Досье на звезд: правда, домыслы, сенсации, 1962-1980 (Раззаков) - страница 52

Стоит отметить, что к тогдашней ситуации, существовавшей в отечественном кинематографе, Даль относился в свойственной ему манере — с презрением и жалостью. Вот лишь несколько отрывков на этот счет из его дневника:

«ГОД 75-й НАСТУПИЛ. Звонил оператор с «Мосфильма» — заказ сделать мой слайд для журнала «Искусство кино». У НИХ НЕТ ИСКУССТВА В КИНО, почему же моя рожа должна принадлежать ихнему журналу? Моя рожа — это моя рожа, и больше ничья! 3. I. 75 г…

СОЦРЕАЛИЗМ — И ЧТО ИЗ ЭТОГО…

Самое ненавистное для меня определение.

Соцреализм — гибель искусства.

Соцреализм — сжирание искусства хамами, бездарью, мещанами, мерзавцами, дельцами, тупицами на высоких должностях.

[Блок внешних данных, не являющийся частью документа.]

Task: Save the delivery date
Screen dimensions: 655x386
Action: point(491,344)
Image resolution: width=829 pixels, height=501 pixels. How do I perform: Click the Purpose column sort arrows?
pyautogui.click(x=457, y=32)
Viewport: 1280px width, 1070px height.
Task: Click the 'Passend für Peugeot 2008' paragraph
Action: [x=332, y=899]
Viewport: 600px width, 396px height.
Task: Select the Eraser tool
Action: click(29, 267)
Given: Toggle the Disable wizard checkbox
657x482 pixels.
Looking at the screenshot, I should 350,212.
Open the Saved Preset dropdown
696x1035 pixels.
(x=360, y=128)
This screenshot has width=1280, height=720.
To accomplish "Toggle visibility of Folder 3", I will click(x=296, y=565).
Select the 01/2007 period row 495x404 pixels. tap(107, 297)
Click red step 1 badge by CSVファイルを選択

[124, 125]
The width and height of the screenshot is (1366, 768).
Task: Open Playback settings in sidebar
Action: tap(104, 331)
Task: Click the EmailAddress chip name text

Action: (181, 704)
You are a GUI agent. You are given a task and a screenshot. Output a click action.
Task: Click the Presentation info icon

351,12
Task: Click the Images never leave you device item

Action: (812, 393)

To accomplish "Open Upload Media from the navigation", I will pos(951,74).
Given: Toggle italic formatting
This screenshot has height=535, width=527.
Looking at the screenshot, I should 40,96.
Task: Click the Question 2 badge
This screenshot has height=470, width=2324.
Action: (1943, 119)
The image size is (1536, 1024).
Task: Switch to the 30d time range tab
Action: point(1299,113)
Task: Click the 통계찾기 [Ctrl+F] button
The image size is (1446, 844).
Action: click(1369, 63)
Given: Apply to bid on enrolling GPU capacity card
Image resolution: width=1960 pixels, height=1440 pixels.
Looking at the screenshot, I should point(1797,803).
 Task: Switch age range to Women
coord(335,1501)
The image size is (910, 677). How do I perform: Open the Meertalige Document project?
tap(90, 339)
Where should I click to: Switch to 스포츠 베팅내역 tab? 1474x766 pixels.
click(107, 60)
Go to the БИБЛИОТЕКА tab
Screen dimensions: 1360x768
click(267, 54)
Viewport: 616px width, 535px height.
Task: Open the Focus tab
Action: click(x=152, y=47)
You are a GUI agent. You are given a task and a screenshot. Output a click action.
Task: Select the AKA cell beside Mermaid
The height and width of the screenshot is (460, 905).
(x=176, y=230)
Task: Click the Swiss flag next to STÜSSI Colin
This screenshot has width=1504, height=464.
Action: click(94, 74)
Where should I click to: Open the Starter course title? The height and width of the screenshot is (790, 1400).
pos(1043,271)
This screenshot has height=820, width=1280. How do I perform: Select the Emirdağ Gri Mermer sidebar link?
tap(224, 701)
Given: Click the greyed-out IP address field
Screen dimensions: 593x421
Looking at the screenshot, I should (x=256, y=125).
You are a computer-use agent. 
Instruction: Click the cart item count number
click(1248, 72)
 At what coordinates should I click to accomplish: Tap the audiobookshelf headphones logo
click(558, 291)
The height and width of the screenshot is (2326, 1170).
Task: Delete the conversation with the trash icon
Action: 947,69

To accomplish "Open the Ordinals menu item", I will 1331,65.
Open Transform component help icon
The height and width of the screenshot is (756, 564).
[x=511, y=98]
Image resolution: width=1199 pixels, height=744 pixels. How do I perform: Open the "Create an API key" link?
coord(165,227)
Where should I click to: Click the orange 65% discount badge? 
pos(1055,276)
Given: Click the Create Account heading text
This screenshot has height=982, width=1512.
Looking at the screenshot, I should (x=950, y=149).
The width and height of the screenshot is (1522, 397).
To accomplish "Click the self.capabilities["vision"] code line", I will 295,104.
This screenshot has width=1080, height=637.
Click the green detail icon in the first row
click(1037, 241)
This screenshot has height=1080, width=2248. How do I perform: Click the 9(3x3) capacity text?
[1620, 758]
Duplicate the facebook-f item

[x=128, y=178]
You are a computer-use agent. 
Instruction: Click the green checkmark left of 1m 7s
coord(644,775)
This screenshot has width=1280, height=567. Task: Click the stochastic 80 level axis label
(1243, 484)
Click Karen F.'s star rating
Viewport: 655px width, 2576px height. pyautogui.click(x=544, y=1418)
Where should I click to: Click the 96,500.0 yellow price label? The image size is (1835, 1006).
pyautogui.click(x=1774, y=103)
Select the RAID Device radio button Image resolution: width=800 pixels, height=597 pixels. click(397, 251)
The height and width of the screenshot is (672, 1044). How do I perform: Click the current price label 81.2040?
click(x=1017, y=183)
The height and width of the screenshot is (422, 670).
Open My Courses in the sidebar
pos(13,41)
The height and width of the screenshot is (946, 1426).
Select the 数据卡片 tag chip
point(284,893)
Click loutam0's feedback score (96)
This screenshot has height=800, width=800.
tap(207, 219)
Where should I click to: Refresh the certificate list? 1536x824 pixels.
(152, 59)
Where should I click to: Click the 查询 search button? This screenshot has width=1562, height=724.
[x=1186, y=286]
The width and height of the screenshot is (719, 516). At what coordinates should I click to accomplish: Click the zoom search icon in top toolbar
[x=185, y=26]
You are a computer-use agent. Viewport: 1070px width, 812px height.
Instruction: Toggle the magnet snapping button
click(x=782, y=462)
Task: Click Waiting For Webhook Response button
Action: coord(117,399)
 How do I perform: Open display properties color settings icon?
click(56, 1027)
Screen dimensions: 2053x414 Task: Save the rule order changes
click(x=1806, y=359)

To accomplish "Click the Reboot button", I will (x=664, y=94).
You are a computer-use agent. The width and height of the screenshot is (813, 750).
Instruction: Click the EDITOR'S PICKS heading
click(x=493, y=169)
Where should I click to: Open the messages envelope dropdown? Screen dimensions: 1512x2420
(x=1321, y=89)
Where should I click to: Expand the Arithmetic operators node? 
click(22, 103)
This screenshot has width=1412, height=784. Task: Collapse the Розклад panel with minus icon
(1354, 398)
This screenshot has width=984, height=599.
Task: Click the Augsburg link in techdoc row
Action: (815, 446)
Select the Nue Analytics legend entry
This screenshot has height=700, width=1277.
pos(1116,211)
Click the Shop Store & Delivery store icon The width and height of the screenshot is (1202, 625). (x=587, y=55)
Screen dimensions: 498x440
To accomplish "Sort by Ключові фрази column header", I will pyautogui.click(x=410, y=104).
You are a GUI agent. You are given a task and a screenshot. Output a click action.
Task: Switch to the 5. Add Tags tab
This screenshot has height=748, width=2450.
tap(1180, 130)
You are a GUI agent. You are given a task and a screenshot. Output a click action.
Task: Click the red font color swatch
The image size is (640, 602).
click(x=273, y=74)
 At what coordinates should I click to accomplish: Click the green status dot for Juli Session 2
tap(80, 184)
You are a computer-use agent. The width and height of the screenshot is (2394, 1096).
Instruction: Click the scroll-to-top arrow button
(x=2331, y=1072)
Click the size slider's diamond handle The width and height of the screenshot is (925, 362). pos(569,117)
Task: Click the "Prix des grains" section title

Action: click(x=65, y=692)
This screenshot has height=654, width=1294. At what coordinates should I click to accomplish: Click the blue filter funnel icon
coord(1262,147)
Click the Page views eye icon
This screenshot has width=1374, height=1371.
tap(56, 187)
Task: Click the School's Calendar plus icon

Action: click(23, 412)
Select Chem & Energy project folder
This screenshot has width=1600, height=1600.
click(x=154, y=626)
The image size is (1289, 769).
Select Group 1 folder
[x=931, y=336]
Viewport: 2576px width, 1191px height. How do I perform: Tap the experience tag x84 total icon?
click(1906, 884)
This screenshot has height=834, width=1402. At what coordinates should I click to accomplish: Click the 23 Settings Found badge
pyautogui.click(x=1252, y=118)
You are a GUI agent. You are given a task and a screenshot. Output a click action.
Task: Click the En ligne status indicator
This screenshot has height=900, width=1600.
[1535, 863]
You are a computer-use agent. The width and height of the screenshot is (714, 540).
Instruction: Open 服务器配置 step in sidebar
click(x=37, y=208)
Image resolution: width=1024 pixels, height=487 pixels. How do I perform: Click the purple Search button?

Соцреализм — определение, не имеющее никакого определения.

Соцреализм — ничто, нуль* пустота.

Естество не любит пустоты.

Посему столь бездарная пустота как соцреализм мгновенно заполнилась всяческим говном и отребьем без чести и совести. Не надо быть талантливым, чтобы сосать такую матку, как «с — р». Надо просто знать, что надо, и на книжной полке будет расти ряд сберкнижек!

Соцреализм предполагает различные награды и звания!.. 18. IV-25. IV. 1976.

Кинофестиваль во Фрунзе. Никогда еще не видел такого количества идиотов, собранных в одну кучу!

Нынешние деятели искусства напоминают мне обезумевшее от тупости громадное стадо баранов, несущееся за козлом-провокатором к пропасти.

Я стою на вершине холма и наблюдаю эту картину. Кое-кого хочется остановить… Но поздно… Терпение! Терпение!

Пусть все летят к чертовой матери в пропасть, на дне которой их «блага», звания, ордена, медали, прочие железки, предательства, подлости, попранные принципы, болото лжи и морального разложения…»

Между тем после того, как в апреле 1973 года Олег Даль бросил пить, его личная жизнь постепенно вошла в нормальное русло. Он стал более выдержан и внимателен к жене, теще. Если иногда срывался, то тут же старался загладить свою вину, пускаясь во все тяжкие. Е. Даль вспоминает: «Когда мы уже жили в Москве, а моя мама в Ленинграде, мне приходилось мотаться туда-сюда. Однажды я летела в Ленинград на два-три дня. Он с утра уже был недоволен, с ним было трудно справиться. Со мной не разговаривал — а мне уезжать. Такси ждет — он бреется. Ни до свидания, ни поцеловать. Я в слезы. Так и села в машину, скрывая слезы за темными очками.

И вот я на аэродроме. Голодная, потому что утром кусок не лез в горло, беру кефир и булку. Откусываю кусок, поворачиваюсь к кефиру, глоток которого я вроде бы уже сделала, а стакана нет. Я смотрю и думаю: либо я сошла с ума, либо стакан упал, либо… Поднимаю глаза и вижу против себя Олега, который смотрит на меня. Улыбается; а глаза влажные. Я не могла вымолвить ни слова, настолько меня это потрясло. Он понял, что в таком состоянии не мог меня отпустить. Махнув рукой на репетицию — для него святое дело, — он схватил такси и понесся следом за мной. Помню, я тогда сказала ему: «Обижай меня почаще, чтобы потом случались такие минуты». И ведь не просто утешил — стащил стакан с кефиром, рассмешил и сделал счастливой».